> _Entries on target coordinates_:
************

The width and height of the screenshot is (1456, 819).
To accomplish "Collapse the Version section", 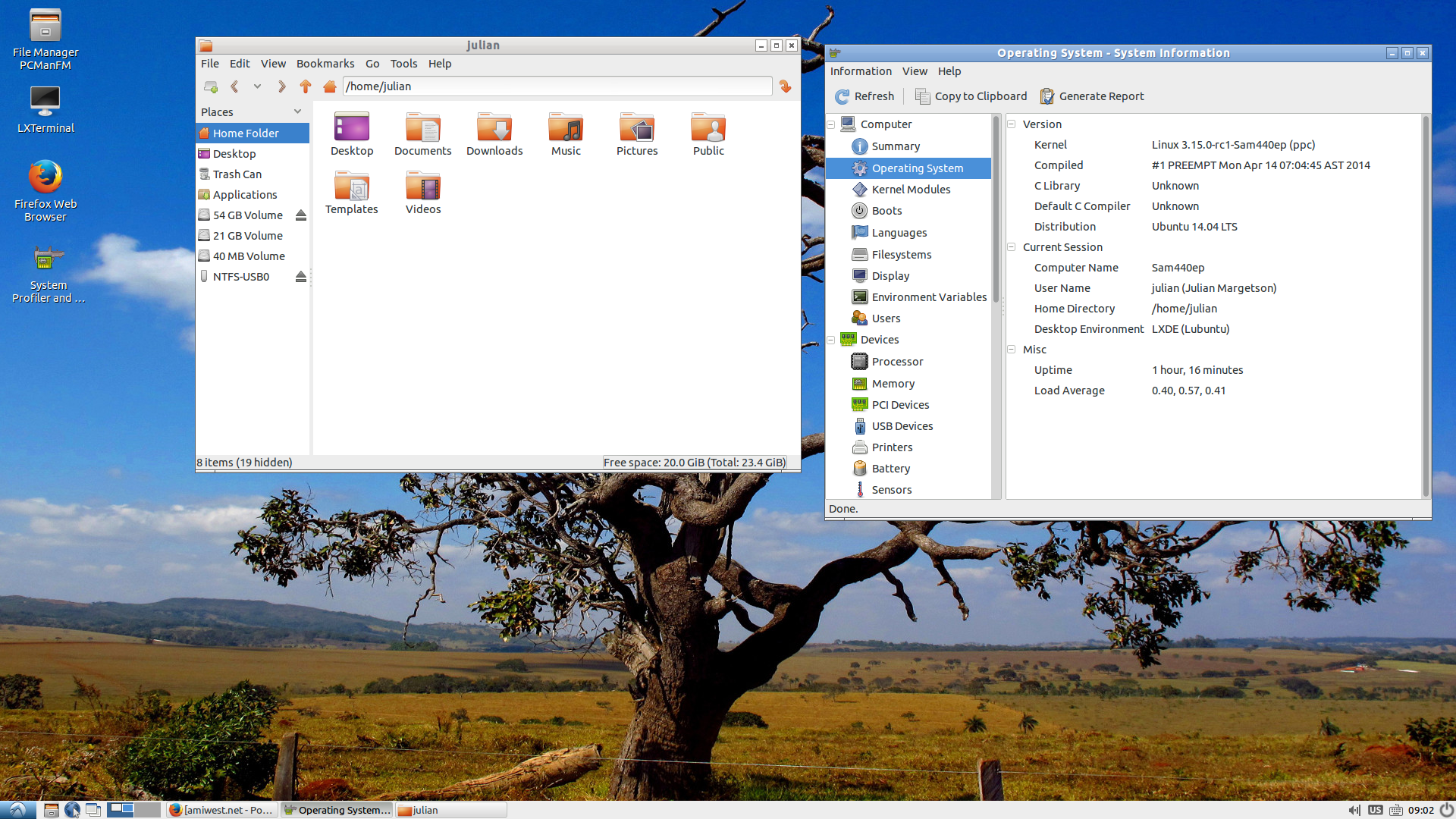I will click(x=1012, y=124).
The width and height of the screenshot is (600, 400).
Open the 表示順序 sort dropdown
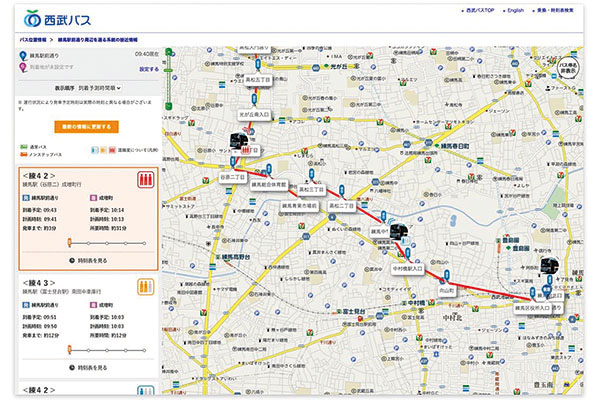pos(100,87)
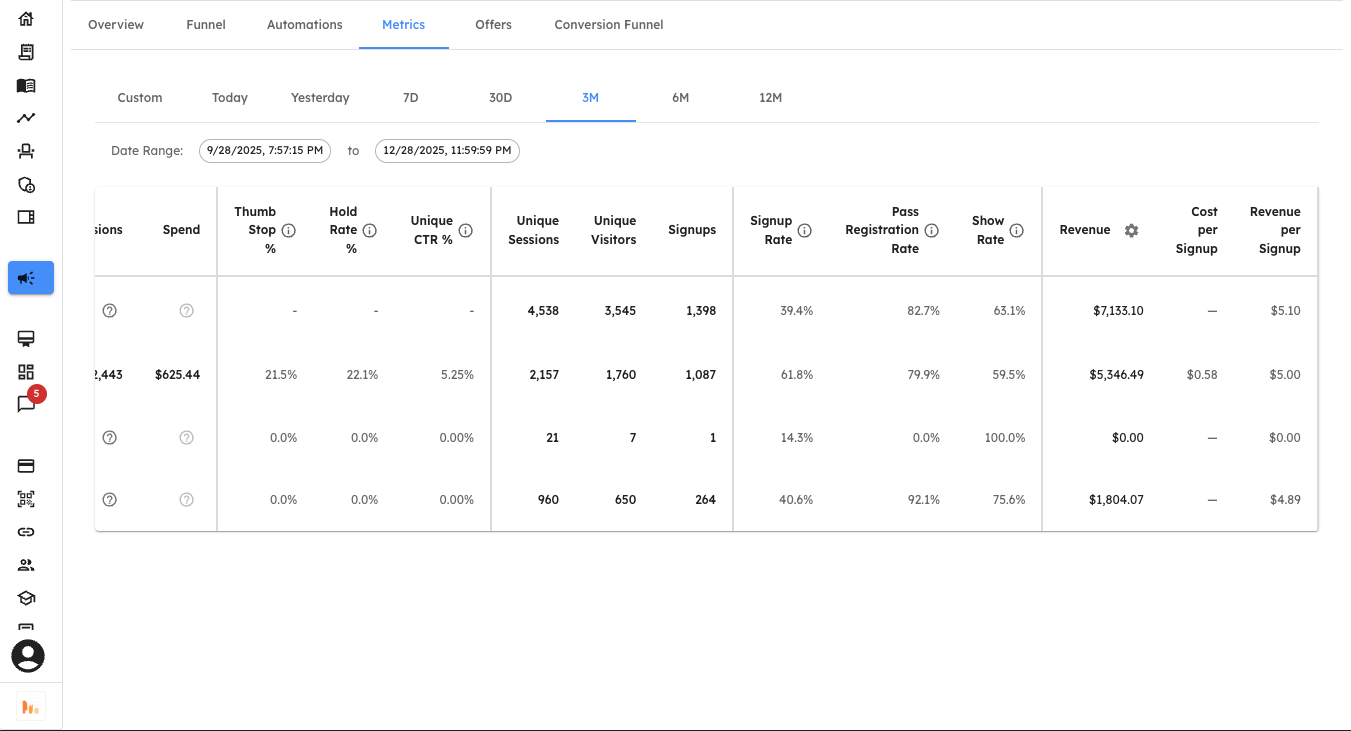The height and width of the screenshot is (731, 1351).
Task: Click the info tooltip beside Thumb Stop %
Action: (x=288, y=229)
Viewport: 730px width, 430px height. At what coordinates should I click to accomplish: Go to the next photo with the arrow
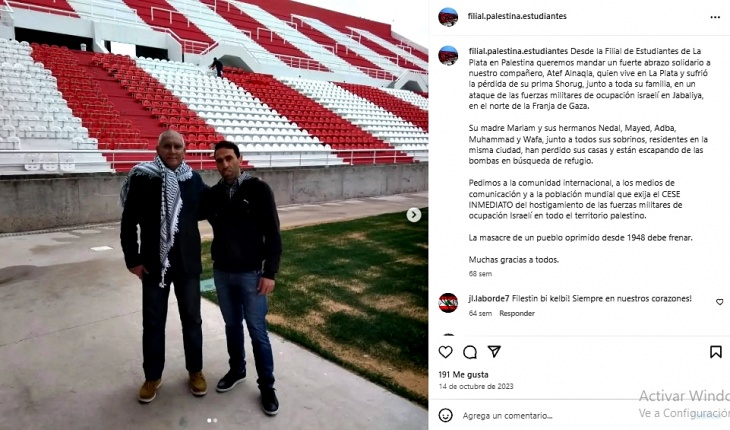coord(413,215)
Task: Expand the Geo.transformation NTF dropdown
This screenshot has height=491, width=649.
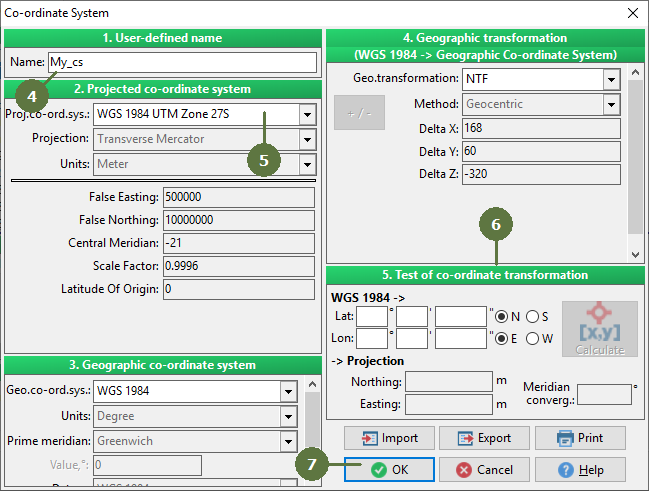Action: 611,79
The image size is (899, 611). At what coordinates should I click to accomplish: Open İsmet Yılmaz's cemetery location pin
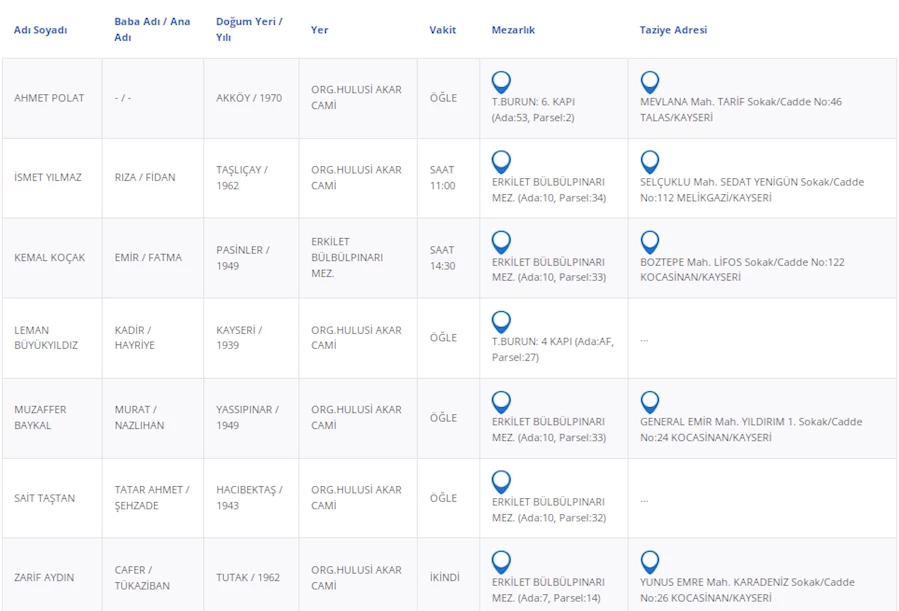(x=501, y=162)
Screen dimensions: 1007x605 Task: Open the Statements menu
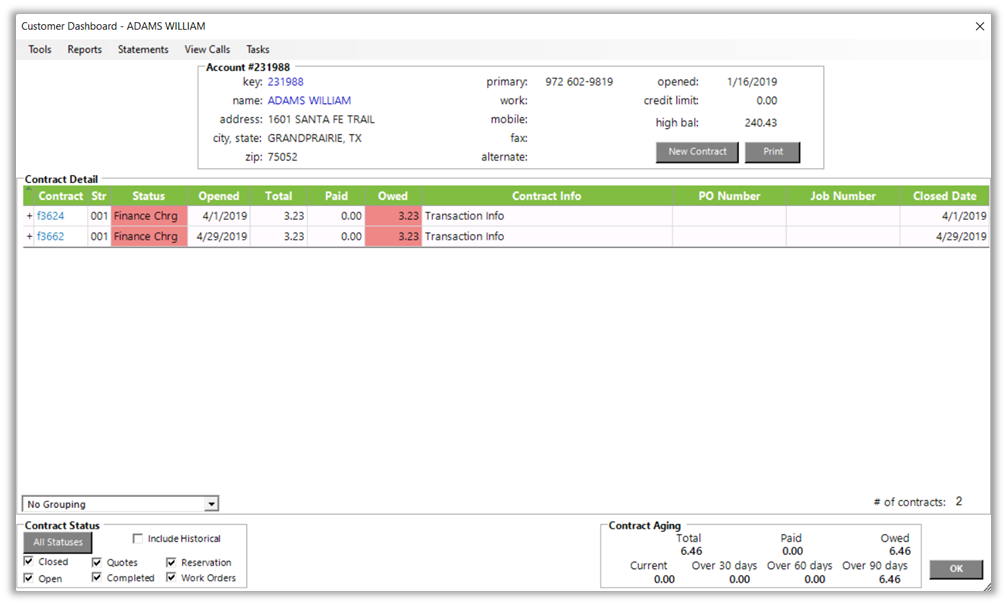click(x=143, y=50)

************

Quote the lines of the records from the one containing "Screen dimensions: 1007x605" through the end of the records, both ends included, leaving out the pictures.

> _SOLUTION FOR THIS EXERCISE_:
Screen dimensions: 1007x605 Task: Open the Statements menu
click(x=143, y=50)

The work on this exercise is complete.